In un contesto di economia debole, con il Pil previsto in aumento dello 0,6% nel 2025 e dello 0,8% nel 2026, gli investimenti digitali in Italia continuano a crescere ma senza segnare una svolta decisiva. Nel 2026 il budget Ictddelle imprese italiane salirà dell’1,8% rispetto al 2025, confermando il trend degli ultimi dieci anni. A trainare la crescita sono ancora le piccole (+3,3%) e medie imprese (+5,2%), spinte dalle misure del Pnrr e dalle opportunità legate alla transizione digitale.
Secondo gli Osservatori Digital Transformation Academy e Startup Thinking del Politecnico di Milano, la consapevolezza del ruolo strategico del digitale è ormai diffusa, ma il 44% delle imprese indica la mancanza di risorse economiche come principale freno alla trasformazione. «Serve un cambio di passo, con leve concrete affinché imprese e startup possano creare valore per il Paese – afferma Alessandra Luksch, Direttore degli Osservatori –. Sono necessari investimenti, formazione inclusiva e consolidamento degli ecosistemi di innovazione».
Indice degli argomenti
AI motore dell’innovazione, ma il gap di competenze frena
Tra le grandi aziende, la cybersecurity resta la priorità assoluta (65%), ma al secondo posto sale l’Intelligenza Artificiale (57%), spinta dalle applicazioni di Generative AI e Agentic AI. Seguono Big Data Management (49%) e Cloud migration (35%). Nelle Pmi, invece, prevalgono sicurezza informatica (45%), Industria 4.0 (37%) e Cloud (32%).

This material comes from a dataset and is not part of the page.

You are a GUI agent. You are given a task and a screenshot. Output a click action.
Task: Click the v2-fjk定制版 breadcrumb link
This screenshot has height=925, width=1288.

L’AI si conferma motore dell’innovazione, capace di accelerare creatività e qualità delle idee. Tuttavia, il percorso è ostacolato da carenza di competenze specifiche e difficoltà nell’adozione sicura e sistematica. Solo il 21% delle grandi imprese ha definito linee guida strutturate per l’uso dell’AI. «Per adottare un approccio maturo occorre definire budget dedicati, investire sulla trasformazione culturale e sullo sviluppo delle competenze, costruire processi flessibili e monitorare gli impatti – sottolinea Mariano Corso, Responsabile Scientifico dell’Osservatorio Digital Transformation Academy –. Serve superare le barriere che rallentano il passaggio dalla sperimentazione alla messa in produzione».
Open Innovation: pratica diffusa, ma impatti limitati
L’86% delle grandi imprese italiane ha avviato iniziative di Open Innovation, una percentuale stabile negli ultimi anni che segnala il raggiungimento di un plateau. Le attività sono prevalentemente inbound, come collaborazioni con università, scouting di startup e partecipazione a contest. Le iniziative outbound, invece, restano marginali.
«Nonostante l’ampia diffusione, l’ecosistema italiano è ancora in una fase intermedia – sottolinea Stefano Mainetti, Responsabile Scientifico dell’Osservatorio Startup Thinking –. Le imprese devono integrare queste pratiche nella strategia complessiva e dotarsi di strumenti per misurare gli impatti. Passare da iniziative frammentate a un approccio strutturato può rappresentare la leva decisiva per trasformare l’Open Innovation da attività accessoria a componente centrale dei percorsi di innovazione».
Governance e ruoli: verso modelli più maturi
Solo una grande impresa su tre possiede una strategia formale di innovazione. Il 40% ha istituito una Direzione Innovazione, modello ormai prevalente per garantire presidio dedicato e coordinamento trasversale. Più della metà ha formalizzato il ruolo di Innovation Manager, mentre si diffonde anche quello di Open Innovation Manager. Questi ruoli sono cruciali per evitare dispersione di sforzi e mantenere coerenza con gli obiettivi di business.
Gli Osservatori evidenziano che la maturità digitale non si misura solo in termini di tecnologia, ma anche di processi organizzativi flessibili, cultura aziendale e capacità di misurare gli impatti. Senza questi elementi, il rischio è che le iniziative restino isolate e non generino valore.
Il cambio di passo necessario
Il quadro delineato dagli Osservatori è chiaro: investimenti in crescita, ma ancora insufficienti per una svolta. L’AI è pronta a diventare il driver dell’innovazione, ma senza risorse e competenze rischia di restare confinata alla fase sperimentale. L’Open Innovation, pur diffusa, deve evolvere da pratica accessoria a componente strategica, con metriche di impatto e governance solida. Solo così imprese e startup potranno affrontare le sfide epocali e generare valore per il Paese.